▶ **What to work on**
1. Answer these questions from the tutorial on Livecyte cell movement data:
(a) What key combination saves the script on a Mac?
(b) In the facet_wrap plot, what is the second category the data are split into?
(c) Which three numeric columns does the tutorial list?
2. Pick up the tutorial on Livecyte cell movement data after its final sentence and continue writing it.

▶ **Document section**
□ □ □

And then check what we have in cell.movement.data now:

#check that we have
names(cell.movement.data)

#get a simple summary, using summary and also glimpse
summary(cell.movement.data)
glimpse(cell.movement.data)

Save your R script often!

On a PC, use Ctrl+S to save your script. On a Mac, use Cmd+S.

3.2.1 Making plots with Livecyte movement data

let’s see how clone A and clone B move. First, we’ll plot the instantaneous.velocity:

# PLOTTING LIVECYTE DATA ----

#instantaneous.velocity - geom_violin
ggplot(cell.movement.data,aes(x=clone,y=instantaneous.velocity,colour=clone))+
    geom_violin(alpha=0.5)+
    stat_compare_means()

This plot isn’t very revealing is it? That is because most of the instantaneous.velocity values are very low, and the data are certainly not normally distributed. Biological data is often like this. Plotting metrics on a log scale is often the solution. Log² or log¹⁰ scales are commonly used.

Adjust this plot yourself

So that you plot y=log10(instantaneous.velocity). Does it look better?

Enhance the plot with facet_wrap

This time, show the repeats by adding a new line to the plot code:

facet_wrap(~replicate)+

What is facet_wrap?. Our first categorical value that we split up the data into was clone A and clone B. facet_wrap splits the data up again into a second categorical value, and plots each category. In this case our second category was ~replicate.

If these adjustments to the code worked, you will end up with a plot like this. What does this tell you about clone movement?.

Optional

Use your plot code to explore, displacement, track.length and/or instantaneous.velocity.

3.2.2 Summarising the Livecyte data

In the last workshop, we made a summary table to show which cell shape metrics were different between the two clones. We can do the same thing for the cell movement data. This will give us a clear summary of which metrics are different between the clones, and how different they are.

We start by making clone A and clone B data frames:

# SUMMARY OF LIVECYTE DATA ----

# make clone A and clone B data frames
cloneA.data <- cell.movement.data |> filter(clone == "cloneA")
cloneB.data <- cell.movement.data |> filter(clone == "cloneB")

And then collecting a list of the numeric columns in the data frame, so we can loop through them and compare them between the clones.

#get the names of the numeric columns
numeric.columns <- cell.movement.data |> 
  select(where(is.numeric)) |> 
  names()

#see what we have
numeric.columns

[1] "displacement"           "track.length"           "instantaneous.velocity"

Then we create an empty data frame tos ave the results in:

#create empty data frame
clone.comparisons <- data.frame(
  variable = character(),
  cloneA.median = numeric(),
  cloneB.median = numeric(),
  median.ratio = numeric(),
  p.value = numeric()
)

Finally, we run this loop to compare the clones for each numeric variable, and save the results in the clone.comparisons data frame. Again it is important to run the loop code all at once.

□ □ □

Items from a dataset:
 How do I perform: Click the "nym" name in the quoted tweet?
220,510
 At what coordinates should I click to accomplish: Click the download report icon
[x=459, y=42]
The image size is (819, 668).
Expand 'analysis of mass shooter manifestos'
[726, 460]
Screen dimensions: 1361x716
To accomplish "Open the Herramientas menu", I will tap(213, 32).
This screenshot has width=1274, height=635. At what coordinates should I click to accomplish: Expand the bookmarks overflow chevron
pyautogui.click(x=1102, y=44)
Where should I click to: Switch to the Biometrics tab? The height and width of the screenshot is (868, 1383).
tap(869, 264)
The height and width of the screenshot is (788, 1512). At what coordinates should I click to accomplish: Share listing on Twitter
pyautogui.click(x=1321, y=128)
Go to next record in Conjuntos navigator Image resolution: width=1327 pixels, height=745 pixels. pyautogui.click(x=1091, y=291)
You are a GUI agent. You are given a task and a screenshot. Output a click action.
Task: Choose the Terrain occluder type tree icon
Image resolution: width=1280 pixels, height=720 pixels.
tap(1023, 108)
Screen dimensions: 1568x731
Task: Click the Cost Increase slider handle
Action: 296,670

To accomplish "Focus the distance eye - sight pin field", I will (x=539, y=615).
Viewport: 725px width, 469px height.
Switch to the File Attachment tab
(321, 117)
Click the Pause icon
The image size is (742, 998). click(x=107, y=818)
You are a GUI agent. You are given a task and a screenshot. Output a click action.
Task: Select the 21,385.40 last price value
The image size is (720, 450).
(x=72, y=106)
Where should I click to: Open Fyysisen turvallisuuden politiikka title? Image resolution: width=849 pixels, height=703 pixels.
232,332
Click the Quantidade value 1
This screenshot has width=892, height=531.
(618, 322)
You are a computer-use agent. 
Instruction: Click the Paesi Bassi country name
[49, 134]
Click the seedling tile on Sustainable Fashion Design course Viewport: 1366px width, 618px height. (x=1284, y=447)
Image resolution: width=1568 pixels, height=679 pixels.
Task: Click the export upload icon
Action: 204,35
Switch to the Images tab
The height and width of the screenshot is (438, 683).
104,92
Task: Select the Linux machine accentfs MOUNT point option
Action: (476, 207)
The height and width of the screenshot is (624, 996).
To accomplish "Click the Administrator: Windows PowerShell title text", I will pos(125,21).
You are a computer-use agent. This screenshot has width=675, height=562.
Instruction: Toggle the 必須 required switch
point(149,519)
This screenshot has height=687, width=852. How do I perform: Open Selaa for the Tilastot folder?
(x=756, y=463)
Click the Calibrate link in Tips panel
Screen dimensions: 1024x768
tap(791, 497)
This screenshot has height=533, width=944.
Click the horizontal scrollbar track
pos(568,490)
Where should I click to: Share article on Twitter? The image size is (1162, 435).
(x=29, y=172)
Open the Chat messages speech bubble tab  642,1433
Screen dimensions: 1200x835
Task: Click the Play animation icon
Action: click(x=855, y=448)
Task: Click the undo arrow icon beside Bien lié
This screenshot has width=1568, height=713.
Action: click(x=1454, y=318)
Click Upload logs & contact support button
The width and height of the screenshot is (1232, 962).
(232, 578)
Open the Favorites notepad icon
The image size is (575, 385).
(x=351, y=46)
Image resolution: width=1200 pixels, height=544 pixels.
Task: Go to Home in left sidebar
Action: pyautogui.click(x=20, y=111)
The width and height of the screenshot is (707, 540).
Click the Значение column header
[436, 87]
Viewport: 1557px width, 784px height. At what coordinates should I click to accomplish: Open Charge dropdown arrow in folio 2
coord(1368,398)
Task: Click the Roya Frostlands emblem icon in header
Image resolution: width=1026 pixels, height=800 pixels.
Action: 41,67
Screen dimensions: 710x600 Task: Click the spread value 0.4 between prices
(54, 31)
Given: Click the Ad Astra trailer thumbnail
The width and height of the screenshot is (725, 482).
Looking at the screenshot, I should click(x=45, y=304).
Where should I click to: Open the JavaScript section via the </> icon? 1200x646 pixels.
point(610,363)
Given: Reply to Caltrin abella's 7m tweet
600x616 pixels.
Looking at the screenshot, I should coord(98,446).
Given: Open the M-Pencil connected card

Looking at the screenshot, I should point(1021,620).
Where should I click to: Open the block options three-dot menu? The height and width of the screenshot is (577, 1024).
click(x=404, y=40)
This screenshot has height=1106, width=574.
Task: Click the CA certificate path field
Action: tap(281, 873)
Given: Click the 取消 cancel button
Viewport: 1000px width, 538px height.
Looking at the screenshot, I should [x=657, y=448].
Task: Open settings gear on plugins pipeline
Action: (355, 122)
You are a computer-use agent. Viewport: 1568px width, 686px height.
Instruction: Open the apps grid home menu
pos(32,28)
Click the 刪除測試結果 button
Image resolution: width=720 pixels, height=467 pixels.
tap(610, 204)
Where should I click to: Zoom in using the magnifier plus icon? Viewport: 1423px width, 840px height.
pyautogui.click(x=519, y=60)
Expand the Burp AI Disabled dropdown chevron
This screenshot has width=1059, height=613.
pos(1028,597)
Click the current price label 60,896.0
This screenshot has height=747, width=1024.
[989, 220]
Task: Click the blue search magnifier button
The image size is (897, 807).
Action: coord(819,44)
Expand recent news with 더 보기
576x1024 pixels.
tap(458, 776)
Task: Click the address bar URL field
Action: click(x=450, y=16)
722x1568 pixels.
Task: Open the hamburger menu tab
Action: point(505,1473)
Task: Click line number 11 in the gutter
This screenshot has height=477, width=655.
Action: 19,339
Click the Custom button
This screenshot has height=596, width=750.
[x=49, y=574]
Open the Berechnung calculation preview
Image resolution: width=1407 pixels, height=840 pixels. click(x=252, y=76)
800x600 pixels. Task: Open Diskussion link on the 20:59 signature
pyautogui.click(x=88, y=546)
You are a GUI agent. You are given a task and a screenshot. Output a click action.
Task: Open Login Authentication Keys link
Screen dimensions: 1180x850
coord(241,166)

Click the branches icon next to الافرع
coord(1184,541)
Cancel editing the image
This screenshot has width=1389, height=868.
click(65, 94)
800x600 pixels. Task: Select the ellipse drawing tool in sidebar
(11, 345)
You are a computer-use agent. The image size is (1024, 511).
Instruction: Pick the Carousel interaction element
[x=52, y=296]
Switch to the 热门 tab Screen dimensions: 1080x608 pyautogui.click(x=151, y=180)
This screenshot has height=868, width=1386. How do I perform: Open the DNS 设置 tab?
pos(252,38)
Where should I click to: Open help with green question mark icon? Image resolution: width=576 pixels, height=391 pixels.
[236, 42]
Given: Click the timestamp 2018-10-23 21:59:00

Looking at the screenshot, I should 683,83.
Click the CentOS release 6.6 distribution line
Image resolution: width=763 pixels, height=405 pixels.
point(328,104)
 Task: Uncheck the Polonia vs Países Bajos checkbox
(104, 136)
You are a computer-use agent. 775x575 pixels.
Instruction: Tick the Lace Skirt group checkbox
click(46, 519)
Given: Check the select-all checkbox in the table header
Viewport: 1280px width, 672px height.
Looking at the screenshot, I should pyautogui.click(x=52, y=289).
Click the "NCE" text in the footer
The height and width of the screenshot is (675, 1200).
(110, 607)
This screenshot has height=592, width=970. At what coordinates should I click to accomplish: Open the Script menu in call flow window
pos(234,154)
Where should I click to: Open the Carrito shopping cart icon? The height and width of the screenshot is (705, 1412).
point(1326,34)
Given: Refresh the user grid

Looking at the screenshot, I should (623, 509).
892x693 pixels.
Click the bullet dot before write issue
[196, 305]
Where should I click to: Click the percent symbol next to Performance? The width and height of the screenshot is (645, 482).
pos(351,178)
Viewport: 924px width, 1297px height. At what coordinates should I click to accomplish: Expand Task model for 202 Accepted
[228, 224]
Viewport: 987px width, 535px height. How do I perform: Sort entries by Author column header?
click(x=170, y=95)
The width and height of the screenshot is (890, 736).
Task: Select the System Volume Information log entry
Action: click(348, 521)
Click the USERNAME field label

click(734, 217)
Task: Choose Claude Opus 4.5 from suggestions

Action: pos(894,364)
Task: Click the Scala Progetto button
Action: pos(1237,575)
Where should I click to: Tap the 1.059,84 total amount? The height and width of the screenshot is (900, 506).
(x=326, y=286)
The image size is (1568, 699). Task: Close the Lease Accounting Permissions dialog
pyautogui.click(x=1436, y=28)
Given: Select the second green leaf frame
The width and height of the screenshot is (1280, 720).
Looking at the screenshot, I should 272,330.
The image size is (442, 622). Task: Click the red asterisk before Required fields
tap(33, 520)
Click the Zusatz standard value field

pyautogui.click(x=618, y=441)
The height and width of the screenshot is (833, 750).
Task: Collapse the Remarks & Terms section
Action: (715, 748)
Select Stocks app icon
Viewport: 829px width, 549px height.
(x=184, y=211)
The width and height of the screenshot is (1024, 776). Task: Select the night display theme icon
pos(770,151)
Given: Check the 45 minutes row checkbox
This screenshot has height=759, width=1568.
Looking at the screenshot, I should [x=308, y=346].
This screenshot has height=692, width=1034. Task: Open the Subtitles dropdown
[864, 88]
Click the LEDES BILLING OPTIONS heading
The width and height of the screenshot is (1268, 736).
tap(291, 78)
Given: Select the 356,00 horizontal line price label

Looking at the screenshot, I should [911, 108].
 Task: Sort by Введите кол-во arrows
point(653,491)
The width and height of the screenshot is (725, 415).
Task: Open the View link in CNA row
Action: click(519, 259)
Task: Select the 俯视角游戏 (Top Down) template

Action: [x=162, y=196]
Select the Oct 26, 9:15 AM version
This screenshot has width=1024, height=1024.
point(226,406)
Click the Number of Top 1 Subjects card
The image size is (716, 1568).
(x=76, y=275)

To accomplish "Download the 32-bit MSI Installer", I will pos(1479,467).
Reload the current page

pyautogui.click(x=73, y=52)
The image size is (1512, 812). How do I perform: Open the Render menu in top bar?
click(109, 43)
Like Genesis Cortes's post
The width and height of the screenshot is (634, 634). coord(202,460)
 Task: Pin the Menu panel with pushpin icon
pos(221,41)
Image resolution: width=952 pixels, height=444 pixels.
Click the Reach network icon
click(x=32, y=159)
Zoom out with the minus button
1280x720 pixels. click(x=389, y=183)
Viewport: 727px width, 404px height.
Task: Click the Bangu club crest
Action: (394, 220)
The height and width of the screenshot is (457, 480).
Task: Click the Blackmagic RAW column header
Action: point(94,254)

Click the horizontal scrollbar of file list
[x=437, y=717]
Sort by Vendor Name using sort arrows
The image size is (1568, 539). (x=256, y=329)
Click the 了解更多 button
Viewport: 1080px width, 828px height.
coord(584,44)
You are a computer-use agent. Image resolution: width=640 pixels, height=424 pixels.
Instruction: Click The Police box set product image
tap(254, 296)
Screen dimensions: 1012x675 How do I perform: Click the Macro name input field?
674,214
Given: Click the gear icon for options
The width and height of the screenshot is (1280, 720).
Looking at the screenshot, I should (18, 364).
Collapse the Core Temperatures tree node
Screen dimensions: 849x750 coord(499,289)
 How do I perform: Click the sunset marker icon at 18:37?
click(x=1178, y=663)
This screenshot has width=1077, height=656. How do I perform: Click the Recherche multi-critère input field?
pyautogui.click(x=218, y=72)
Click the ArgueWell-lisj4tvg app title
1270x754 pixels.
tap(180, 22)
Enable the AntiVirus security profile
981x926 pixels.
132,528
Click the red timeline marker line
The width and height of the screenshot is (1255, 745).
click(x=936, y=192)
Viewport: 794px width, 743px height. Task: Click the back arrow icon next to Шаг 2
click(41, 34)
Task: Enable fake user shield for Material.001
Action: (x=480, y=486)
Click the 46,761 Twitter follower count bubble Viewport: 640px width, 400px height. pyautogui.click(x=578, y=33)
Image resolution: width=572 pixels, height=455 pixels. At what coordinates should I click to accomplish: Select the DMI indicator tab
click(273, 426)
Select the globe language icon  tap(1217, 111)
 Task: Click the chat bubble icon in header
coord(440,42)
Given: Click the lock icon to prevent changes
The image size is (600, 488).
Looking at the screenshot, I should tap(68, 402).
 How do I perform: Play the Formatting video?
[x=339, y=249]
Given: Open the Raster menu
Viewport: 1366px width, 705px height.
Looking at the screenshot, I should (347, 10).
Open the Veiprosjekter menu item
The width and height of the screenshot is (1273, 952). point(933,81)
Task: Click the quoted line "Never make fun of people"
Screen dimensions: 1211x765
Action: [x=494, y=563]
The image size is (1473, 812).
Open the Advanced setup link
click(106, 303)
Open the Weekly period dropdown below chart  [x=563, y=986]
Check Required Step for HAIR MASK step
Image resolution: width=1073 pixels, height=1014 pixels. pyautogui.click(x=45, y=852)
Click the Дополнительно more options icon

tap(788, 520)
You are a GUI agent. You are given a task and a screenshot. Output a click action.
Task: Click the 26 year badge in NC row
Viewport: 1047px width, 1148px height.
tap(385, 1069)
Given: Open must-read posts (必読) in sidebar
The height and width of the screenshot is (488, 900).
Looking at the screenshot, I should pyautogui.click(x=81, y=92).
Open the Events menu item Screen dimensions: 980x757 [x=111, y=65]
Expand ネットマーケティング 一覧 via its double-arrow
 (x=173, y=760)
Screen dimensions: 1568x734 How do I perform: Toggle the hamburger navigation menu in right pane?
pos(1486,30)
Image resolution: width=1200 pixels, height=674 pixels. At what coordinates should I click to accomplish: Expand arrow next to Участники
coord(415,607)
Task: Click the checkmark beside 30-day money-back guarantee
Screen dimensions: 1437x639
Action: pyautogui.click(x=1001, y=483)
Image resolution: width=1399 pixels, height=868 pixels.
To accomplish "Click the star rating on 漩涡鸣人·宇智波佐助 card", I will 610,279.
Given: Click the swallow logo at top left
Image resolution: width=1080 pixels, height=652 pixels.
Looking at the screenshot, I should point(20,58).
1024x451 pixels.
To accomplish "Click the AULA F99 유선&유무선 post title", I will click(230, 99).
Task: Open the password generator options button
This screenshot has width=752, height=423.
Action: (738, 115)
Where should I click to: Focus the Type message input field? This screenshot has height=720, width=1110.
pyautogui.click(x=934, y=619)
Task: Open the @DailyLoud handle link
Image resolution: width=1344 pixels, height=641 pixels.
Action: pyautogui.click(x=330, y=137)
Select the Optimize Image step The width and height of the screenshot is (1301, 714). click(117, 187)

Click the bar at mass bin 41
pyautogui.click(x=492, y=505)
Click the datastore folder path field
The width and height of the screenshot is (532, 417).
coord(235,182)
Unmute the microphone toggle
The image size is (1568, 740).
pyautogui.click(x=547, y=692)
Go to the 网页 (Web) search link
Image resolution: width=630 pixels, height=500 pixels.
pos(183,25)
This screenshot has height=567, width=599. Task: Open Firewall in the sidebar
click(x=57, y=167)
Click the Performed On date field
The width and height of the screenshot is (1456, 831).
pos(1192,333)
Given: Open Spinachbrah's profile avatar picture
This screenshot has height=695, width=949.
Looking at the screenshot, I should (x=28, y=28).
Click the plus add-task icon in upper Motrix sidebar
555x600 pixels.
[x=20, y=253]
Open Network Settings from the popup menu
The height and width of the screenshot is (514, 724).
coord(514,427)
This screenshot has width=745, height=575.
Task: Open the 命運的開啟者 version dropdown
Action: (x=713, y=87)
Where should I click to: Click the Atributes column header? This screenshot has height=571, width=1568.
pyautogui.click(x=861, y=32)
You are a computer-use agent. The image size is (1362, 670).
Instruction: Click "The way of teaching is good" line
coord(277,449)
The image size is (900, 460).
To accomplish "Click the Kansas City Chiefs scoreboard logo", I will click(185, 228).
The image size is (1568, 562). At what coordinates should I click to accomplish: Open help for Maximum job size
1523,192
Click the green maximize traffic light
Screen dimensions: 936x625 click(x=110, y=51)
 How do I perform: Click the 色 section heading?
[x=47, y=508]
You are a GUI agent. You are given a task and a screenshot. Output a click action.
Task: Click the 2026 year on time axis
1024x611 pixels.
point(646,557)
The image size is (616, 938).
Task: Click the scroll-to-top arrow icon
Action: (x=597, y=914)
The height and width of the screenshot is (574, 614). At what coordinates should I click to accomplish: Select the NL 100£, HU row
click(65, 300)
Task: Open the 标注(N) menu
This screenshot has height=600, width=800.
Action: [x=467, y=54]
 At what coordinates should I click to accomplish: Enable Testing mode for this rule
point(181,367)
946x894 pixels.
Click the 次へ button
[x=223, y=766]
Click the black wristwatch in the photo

□ □ □

▶ **Written answers**
1.
(a) Cmd+S
(b) replicate (~replicate)
(c) displacement, track.length and instantaneous.velocity

2.
#loop through each numeric column
for(column.name in numeric.columns) {
  
  #calculate median for clone A
  cloneA.median <- median(cloneA.data[[column.name]], na.rm = TRUE)
  
  #calculate median for clone B  
  cloneB.median <- median(cloneB.data[[column.name]], na.rm = TRUE)
  
  #calculate the median ratio (cloneA.median / cloneB.median)
  ratio <- cloneA.median / cloneB.median
  
  #run wilcox test comparing the two clones for this variable
  test.result <- wilcox.test(cells[[column.name]] ~ cells$clone)
  
  #extract the p-value
  p.val <- test.result$p.value
  
  #add this row to our results table
  new.row <- data.frame(
    variable = column.name,
    cloneA.median = signif(cloneA.median,2),
    cloneB.median = signif(cloneB.median,2),
    median.ratio = signif(ratio,2),
    p.value = p.val
  )
  
  #add the new.row to the clone.comparisons data frame
  clone.comparisons <- rbind(clone.comparisons, new.row)
}

When this is done, examine the output data frame with view(clone.comparisons). This

Tip

In your report, you could make one table for cell shape and movement data, or keep the tables separate. One table would be a more comprehensive summary. All you need to do to acheive this, is to run the loop code above with a data frame that contains both the cell shape and movement data.

3.2.3 PCA with Livecyte movement data

We saw in Workshop 2 that PCA is a powerful way to summarise complex data, and to show how the clones differ in a single plot.

So let’s try a PCA plot with only the cell movement data, displacement, track.length and instantaneous.velocity

We’ll prepare the data for PCA and then calculate PCA coordinates with the prcomp() function:

# PCA WITH LIVECYTE DATA ----

# prepare data for PCA

cell.data.for.pca <- cell.movement.data |>
  drop_na() # remove rows with NA values

# calculate PCA coordinates 
pca.result <- cell.data.for.pca |>
  select(-clone, -replicate) |>   # removes the group categories
  prcomp()                        # performs the PCA

To examine a summary of PCA results, we can use the summary(pca.result), this will show us how much of the variance (range of values) in the data is explained by each PCA coordinate. We can also use screeplot(pca.result) to visualise this. You will see that almost all the variance is explained by the first PCA coordinate (PC1). Note that there are only 3 possible PCA coordinates with this data.

Then we extract PCA scores and combine with clone and replicate info, and down sample the data so we can make a clearer plot. You may chose to show more or less of the data in the PCA plot. YOU can do this by changing this line of code, that currently selects 300 rows of the fata at random slice_sample(n = 300).

# extract PCA scores and combine with clone and replicate info
pca.scores <- as.data.frame(pca.result$x) |>
  bind_cols(cell.data.for.pca |> select(clone, replicate))

# downsample the PCA scores to 3000 cells per clone
pca.scores.sample <- pca.scores |>
  group_by(clone) |>
  slice_sample(n = 300) |>
  ungroup()

Finally, generate the PCA plot:

# make the plot
pca.plot <- ggplot(pca.scores.sample, 
  aes(x = PC1, y = PC2, color = clone, fill = clone)) +
  geom_point(alpha = 0.1, size = 4)+
  stat_ellipse(geom = "polygon", alpha = 0.1, linewidth = 1.2) +
  scale_color_manual(values = c("cloneA" = "red", "cloneB" = "blue"))+
  facet_wrap(~replicate)+
  theme_classic2()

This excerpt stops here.